(Tbilissi) Le printemps fleurit dans la capitale géorgienne, mais la vieille ville de Tbilissi, mélange d’édifices Art Nouveau et d’églises médiévales, fait grise mine.

Les terrasses de cafés ensoleillées sont désertes, les restaurants fermés et les rares passants dans ses rues pavées portent des masques chirurgicaux.

L’état d’urgence a été décrété en Géorgie à cause du nouveau coronavirus, à l’origine d’une pandémie qui a sapé en quelques semaines une industrie du tourisme florissante. Devenue en une quinzaine d’années un moteur de l’économie, elle assure près d’un cinquième du PIB et fournit des dizaines de milliers d’emplois.

Depuis la révolution pro-occidentale de 2004 dans cette ex-république soviétique du Caucase, et malgré une guerre contre la Russie en 2008, de grands projets d’infrastructures ont été menés à bien. Comme la reconstruction de la station balnéaire de Batoumi, sur les bords de la mer Noire, devenue une destination prisée des touristes arabes comme européens.

Ce petit État de 3,7 millions d’habitants avait accueilli quelque neuf millions de visiteurs étrangers en 2019.

L’année 2020 s’annonce tout autre. À mesure que des pays entiers ferment leurs frontières et confinent leurs populations pour juguler l’expansion de la COVID-19, le secteur du tourisme dépérit, menaçant la croissance économique dans son ensemble.

Le Gallery Palace, hôtel chic de 70 chambres du centre-ville de Tbilissi, est l’un de ceux qui ont dû fermer leurs portes, raconte à l’AFP sa propriétaire, Tamriko Sikharoulidze.

« Ça m’a brisé le cœur. Nous avions fait de gros investissements pour préparer une saison touristique réussie », soupire-t-elle.

Selon Mme Sikharoulidze, plus que les 54 cas de COVID-19 été enregistrés en Géorgie et la quarantaine imposée à 3000 personnes, c’est la perspective du chômage et de la pauvreté qui fait peur à la population. Depuis son indépendance à la chute de l’URSS en 1991 elle a déjà traversé chaos économique, pénuries et conflits armés.

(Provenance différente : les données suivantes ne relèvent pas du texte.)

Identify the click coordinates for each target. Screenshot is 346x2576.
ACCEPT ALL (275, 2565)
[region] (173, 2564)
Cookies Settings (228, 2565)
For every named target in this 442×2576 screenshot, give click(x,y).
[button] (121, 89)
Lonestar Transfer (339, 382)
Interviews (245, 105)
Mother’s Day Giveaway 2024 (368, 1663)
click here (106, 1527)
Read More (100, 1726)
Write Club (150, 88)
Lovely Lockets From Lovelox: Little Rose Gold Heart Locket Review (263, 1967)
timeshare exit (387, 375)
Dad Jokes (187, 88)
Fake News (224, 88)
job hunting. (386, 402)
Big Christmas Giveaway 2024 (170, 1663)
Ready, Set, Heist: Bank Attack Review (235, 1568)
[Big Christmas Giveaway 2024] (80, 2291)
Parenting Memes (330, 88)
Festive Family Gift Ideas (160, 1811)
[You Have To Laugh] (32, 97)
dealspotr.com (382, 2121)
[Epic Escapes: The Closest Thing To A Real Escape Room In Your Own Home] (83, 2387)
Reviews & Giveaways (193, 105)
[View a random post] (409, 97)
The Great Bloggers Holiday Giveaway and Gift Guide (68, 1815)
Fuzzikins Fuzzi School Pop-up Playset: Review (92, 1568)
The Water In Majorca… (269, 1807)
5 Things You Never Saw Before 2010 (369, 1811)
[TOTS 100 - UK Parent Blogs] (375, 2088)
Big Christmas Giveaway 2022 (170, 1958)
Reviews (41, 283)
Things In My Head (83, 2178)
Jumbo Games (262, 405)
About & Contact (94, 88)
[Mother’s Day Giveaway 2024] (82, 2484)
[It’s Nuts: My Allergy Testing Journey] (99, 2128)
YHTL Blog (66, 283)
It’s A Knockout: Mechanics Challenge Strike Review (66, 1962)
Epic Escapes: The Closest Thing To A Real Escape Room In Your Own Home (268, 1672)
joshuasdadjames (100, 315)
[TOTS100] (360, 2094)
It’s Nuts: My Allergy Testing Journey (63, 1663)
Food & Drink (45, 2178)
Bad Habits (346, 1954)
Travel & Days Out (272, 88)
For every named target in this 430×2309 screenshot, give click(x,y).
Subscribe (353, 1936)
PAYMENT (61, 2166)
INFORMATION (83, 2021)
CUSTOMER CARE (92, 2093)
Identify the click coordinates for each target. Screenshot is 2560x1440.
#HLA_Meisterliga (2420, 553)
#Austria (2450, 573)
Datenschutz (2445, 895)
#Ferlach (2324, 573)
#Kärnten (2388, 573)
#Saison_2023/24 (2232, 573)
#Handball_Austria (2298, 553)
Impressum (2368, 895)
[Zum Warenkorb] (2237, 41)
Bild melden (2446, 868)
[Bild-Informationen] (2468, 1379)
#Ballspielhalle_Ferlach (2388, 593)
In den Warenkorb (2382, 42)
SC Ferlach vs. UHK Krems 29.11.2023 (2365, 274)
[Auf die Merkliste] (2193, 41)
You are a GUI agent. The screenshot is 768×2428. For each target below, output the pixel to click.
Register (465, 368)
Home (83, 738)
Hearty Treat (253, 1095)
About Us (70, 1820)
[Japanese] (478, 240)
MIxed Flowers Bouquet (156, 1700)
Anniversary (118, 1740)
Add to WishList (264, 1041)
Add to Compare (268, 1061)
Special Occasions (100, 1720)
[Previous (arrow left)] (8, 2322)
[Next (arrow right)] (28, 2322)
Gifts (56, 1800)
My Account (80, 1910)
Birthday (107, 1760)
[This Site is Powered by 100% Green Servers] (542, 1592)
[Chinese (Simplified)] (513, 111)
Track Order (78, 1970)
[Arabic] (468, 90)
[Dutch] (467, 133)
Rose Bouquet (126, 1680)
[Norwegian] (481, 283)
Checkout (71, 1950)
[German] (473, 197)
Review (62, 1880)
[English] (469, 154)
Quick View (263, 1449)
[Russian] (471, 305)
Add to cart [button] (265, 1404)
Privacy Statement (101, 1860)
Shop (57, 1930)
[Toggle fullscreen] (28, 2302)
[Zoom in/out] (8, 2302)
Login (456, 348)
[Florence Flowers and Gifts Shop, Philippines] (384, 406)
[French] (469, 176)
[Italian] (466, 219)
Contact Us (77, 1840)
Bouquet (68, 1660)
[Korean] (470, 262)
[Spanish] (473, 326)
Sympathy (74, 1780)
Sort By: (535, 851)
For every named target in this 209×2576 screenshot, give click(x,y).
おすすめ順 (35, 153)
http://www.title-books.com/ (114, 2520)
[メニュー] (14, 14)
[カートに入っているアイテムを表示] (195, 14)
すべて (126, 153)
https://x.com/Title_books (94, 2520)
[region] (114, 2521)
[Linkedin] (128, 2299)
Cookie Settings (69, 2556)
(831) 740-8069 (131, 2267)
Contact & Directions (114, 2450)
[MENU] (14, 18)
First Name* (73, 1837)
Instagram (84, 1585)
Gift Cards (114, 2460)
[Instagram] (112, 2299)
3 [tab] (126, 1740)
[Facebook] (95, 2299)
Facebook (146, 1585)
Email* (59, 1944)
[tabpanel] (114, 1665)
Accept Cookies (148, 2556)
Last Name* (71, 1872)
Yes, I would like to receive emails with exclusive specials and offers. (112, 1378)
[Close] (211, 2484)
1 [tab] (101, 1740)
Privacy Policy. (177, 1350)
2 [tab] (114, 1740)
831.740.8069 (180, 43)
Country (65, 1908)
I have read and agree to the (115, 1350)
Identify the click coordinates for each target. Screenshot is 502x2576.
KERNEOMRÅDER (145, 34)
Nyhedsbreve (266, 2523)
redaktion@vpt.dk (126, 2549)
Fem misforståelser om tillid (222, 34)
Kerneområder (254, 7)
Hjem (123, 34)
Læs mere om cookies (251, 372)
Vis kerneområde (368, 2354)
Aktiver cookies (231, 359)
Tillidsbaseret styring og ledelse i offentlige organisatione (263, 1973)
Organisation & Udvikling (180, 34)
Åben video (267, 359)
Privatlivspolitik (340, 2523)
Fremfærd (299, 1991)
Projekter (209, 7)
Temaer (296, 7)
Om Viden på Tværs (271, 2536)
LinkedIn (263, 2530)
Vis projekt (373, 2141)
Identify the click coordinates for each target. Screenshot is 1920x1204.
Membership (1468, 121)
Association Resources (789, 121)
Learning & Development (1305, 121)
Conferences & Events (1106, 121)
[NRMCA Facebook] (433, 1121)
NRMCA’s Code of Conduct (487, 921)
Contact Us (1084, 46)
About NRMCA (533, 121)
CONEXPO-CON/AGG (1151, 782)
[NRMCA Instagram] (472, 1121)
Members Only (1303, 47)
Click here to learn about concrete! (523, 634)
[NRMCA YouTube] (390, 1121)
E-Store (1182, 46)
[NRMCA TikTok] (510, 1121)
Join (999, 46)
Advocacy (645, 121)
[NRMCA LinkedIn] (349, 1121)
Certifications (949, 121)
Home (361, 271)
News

Les Géorgiens « ont peur que demain, ils ne puissent plus gagner assez pour leur pain quotidien », dit-elle, expliquant avoir dû contraindre ses 65 employés à un congé sans solde.

« Si la crise perdure encore deux ou trois mois, des milliers de personnes vont perdre leur emploi », prédit l’hôtelière.

« Grave, mais gérable »

Les autorités admettent qu’un vaste ralentissement de l’activité est imminent, tout en assurant que l’économie géorgienne est suffisamment solide pour surmonter la crise.

« Nous avons une économie libérale, de beaux indicateurs macroéconomiques et le libre-échange avec 46 pays, y compris l’Union européenne », a déclaré la ministre géorgienne de l’Économie, Natia Tournava, rappelant que la hausse du PIB a été de 5,2 % en 2019.

« C’est pourquoi nous nous attendons à ce que le rétablissement après la crise soit rapide », a-t-elle ajouté, jugeant la situation « grave, mais gérable ».

Pour soutenir l’industrie touristique en détresse, le gouvernement a annoncé une aide d’un milliard de lari, environ 295 millions d’euros.

Ces mesures comprennent une trêve fiscale de quatre mois pour 18 000 entreprises et 50 000 salariés, ainsi qu’une assistance aux petits hôtels pour les aider à rembourser leurs prêts bancaires.

« Nous sommes prêts à un soutien supplémentaire », affirme encore la ministre.

Les analystes affichent quant à eux un optimisme prudent.

« La Géorgie risque de perdre une part importante de ses revenus touristiques qui constituent environ 20 % du produit intérieur brut », dit à l’AFP Beso Namtchavadze, un économiste de Transparency International en Géorgie.

Ce pays a cependant de « bonnes chances » de se remettre « si le virus est maîtrisé d’ici à l’automne », estime-t-il.

Les analystes de Renaissance Capital en Russie Sofya Donets et Andreï Melachtchenko pensent de leur côté que la Géorgie peut encore espérer une croissance de 2,3 % cette année et de 6 % dès 2021.

Mais à condition que « le tourisme puisse se remettre avant août-septembre ». Sans quoi, « on ne peut exclure que la Géorgie entre en récession ».